Pero el Espíritu Santo no sólo se encarga de que el mensaje del Evangelio llegue a las personas, sino que las guía por el camino interior para que crezcan y maduren espiritualmente, porque nuestro Padre Celestial tiene un plan de salvación para cada persona en particular. El Paráclito quiere que este plan se haga realidad en nosotros, pues Él –al igual que Jesús– glorifica al Padre, quien lo envió junto con el Hijo.
De este modo, el Espíritu Santo se muestra como el Amigo Divino de toda la humanidad y como el Amigo personal de cada alma. Él permanece siempre con nosotros, derramando su luz en nuestro corazón, levantándonos y fortaleciéndonos, como vimos en las meditaciones de la Secuencia de Pentecostés.
Nadie puede querer lo mejor para nosotros tanto como Él, que no sólo nos acompaña en el camino hacia nuestra meta eterna como un fiel amigo, sino que se pone Él mismo manos a la obra para que, revestidos con el traje de bodas, seamos considerados dignos de entrar en el Banquete eterno de Dios.
El Espíritu Santo nos ofrece su amistad divina. No hace falta que ya seamos santos para empezar a vivir en una íntima relación con Él. Si le abrimos nuestro corazón y mostramos nuestra buena voluntad, Él, movido por el amor, nos purificará incansablemente y con gran cuidado, y nos recordará siempre lo esencial.

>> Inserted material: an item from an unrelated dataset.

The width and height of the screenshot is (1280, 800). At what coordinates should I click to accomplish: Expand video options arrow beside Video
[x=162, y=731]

Ya a nivel humano es un gran tesoro encontrar a un amigo en el que podamos confiar (dentro de los límites de la falibilidad humana). Pero ¡cuánto más grande aún es el regalo de tener un Amigo Divino, que siempre tiene tiempo para nosotros y es infalible!
Si un buen amigo humano puede hacernos ver nuestras faltas sin retirarnos su amor, esto es aún más cierto en el caso de nuestro Amigo Divino. Con delicadeza, Él nos señala lo que aún nos impide crecer espiritualmente. Su voz de advertencia está siempre presente. Sobre todo, nos muestra aquellas barreras interiores que obstaculizan el crecimiento en el amor. El amor es su gran tema, porque Él mismo es el amor entre el Padre y el Hijo y quiere que en todos sus amigos despierte este amor.

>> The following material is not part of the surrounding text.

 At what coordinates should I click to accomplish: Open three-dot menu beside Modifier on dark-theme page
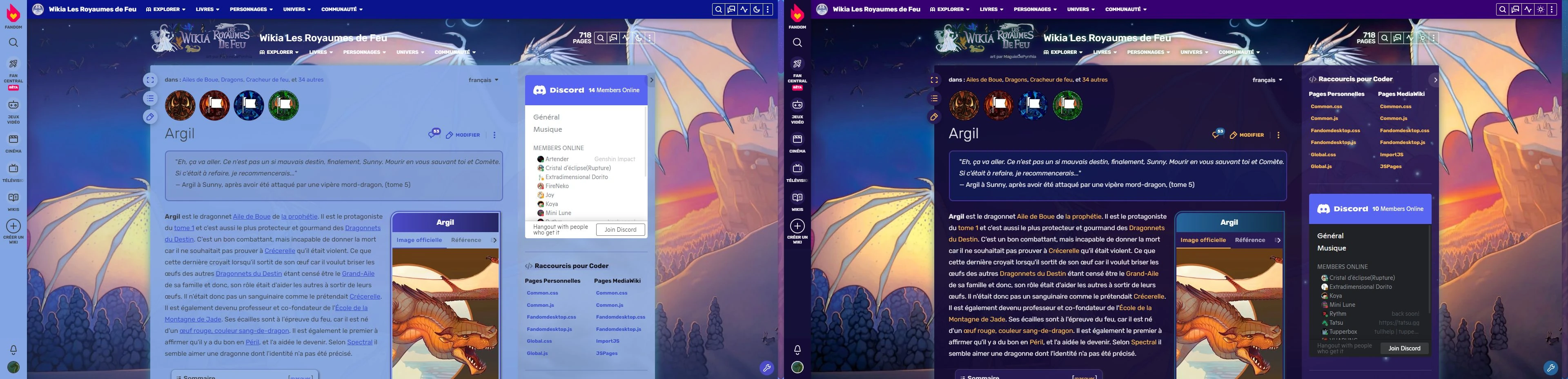pyautogui.click(x=1278, y=135)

Nuestro Amigo Divino es un tesoro invaluable, que nos conoce hasta lo más profundo, incluso en nuestro inconsciente. Nosotros, los hombres, fácilmente nos equivocamos y a menudo no estamos conscientes de nuestras motivaciones más profundas. Un amigo humano, por bueno que sea, es incapaz de adentrarse en las profundidades de nuestro corazón y su capacidad de comprensión es limitada.
Nuestro Amigo Divino, en cambio, “entra hasta el fondo del alma”. Si le invitamos y le pedimos ayuda, Él no dudará en mostrarnos dónde aún quedan barreras en nuestras profundidades, dónde seguimos necesitando sanación. Puesto que Él mismo es el amor, su presencia misma nos sana y su fuerza es capaz de derribar las barreras.
¡Nunca podremos alabar lo suficiente la belleza y la bondad de nuestro Amigo Divino! Nuestro corazón comprenderá cada vez mejor cuánto Él nos ama. Y para Él es una inmensa alegría ver que deseamos de todo corazón glorificar a Dios y servir a los hombres.
Nuestro Amigo Divino se regocijará cuando sigamos sus mociones y alabará junto a nosotros al Padre Celestial. En nuestra vida terrena, ésta es la unión más profunda que podemos alcanzar con nuestro Amigo Divino, y siempre estaremos atentos a Él para no perder nunca su amistad. Cuando lleguemos a la eternidad y veamos todo lo que Él hizo por nosotros, para que volvamos sanos y salvos a la Casa del Padre Celestial, no nos cansaremos de agradecérselo.